PROBLEM STATEMENT — Reproduce all of the records below, substituting "screen assistant" for every occurrence of "GUI agent" and leaving everything else unchanged.

RECORDS FOR THIS EXERCISE —
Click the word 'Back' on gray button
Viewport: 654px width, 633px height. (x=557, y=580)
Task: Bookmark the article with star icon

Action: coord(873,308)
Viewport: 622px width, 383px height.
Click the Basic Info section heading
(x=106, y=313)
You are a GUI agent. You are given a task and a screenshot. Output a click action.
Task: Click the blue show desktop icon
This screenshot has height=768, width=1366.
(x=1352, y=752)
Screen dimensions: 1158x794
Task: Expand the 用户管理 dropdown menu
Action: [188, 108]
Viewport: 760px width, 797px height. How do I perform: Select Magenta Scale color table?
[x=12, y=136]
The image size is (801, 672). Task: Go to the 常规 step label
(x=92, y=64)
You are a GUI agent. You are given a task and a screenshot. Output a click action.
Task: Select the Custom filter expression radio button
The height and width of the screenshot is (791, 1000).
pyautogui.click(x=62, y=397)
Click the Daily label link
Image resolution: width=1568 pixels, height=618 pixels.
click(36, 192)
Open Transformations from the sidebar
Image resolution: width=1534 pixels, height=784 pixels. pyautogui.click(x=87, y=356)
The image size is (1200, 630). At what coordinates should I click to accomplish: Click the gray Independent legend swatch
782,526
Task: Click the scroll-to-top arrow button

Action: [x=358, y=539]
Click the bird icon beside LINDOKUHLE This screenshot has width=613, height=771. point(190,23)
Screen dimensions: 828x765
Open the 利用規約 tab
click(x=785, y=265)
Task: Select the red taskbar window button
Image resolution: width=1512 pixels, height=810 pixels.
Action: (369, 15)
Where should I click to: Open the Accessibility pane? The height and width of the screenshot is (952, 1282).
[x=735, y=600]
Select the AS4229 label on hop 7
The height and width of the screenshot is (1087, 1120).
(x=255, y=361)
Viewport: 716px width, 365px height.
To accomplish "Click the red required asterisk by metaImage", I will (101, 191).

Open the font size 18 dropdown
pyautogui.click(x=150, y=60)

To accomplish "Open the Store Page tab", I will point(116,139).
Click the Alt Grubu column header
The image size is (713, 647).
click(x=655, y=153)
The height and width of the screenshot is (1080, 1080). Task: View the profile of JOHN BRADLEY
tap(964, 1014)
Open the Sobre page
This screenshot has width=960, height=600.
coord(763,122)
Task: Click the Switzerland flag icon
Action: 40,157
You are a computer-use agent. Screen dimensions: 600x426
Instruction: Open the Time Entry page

TASK RESULT —
Click the word 'Back' on gray button
Viewport: 654px width, 633px height. (x=557, y=580)
Task: Bookmark the article with star icon

Action: coord(873,308)
Viewport: 622px width, 383px height.
Click the Basic Info section heading
(x=106, y=313)
You are a screen assistant. You are given a task and a screenshot. Output a click action.
Task: Click the blue show desktop icon
This screenshot has height=768, width=1366.
(x=1352, y=752)
Screen dimensions: 1158x794
Task: Expand the 用户管理 dropdown menu
Action: [188, 108]
Viewport: 760px width, 797px height. How do I perform: Select Magenta Scale color table?
[x=12, y=136]
The image size is (801, 672). Task: Go to the 常规 step label
(x=92, y=64)
You are a screen assistant. You are given a task and a screenshot. Output a click action.
Task: Select the Custom filter expression radio button
The height and width of the screenshot is (791, 1000).
pyautogui.click(x=62, y=397)
Click the Daily label link
Image resolution: width=1568 pixels, height=618 pixels.
click(36, 192)
Open Transformations from the sidebar
Image resolution: width=1534 pixels, height=784 pixels. pyautogui.click(x=87, y=356)
The image size is (1200, 630). At what coordinates should I click to accomplish: Click the gray Independent legend swatch
782,526
Task: Click the scroll-to-top arrow button

Action: [x=358, y=539]
Click the bird icon beside LINDOKUHLE This screenshot has width=613, height=771. point(190,23)
Screen dimensions: 828x765
Open the 利用規約 tab
click(x=785, y=265)
Task: Select the red taskbar window button
Image resolution: width=1512 pixels, height=810 pixels.
Action: (369, 15)
Where should I click to: Open the Accessibility pane? The height and width of the screenshot is (952, 1282).
[x=735, y=600]
Select the AS4229 label on hop 7
The height and width of the screenshot is (1087, 1120).
(x=255, y=361)
Viewport: 716px width, 365px height.
To accomplish "Click the red required asterisk by metaImage", I will (101, 191).

Open the font size 18 dropdown
pyautogui.click(x=150, y=60)

To accomplish "Open the Store Page tab", I will point(116,139).
Click the Alt Grubu column header
The image size is (713, 647).
click(x=655, y=153)
The height and width of the screenshot is (1080, 1080). Task: View the profile of JOHN BRADLEY
tap(964, 1014)
Open the Sobre page
This screenshot has width=960, height=600.
coord(763,122)
Task: Click the Switzerland flag icon
Action: 40,157
You are a computer-use agent. Screen dimensions: 600x426
Instruction: Open the Time Entry page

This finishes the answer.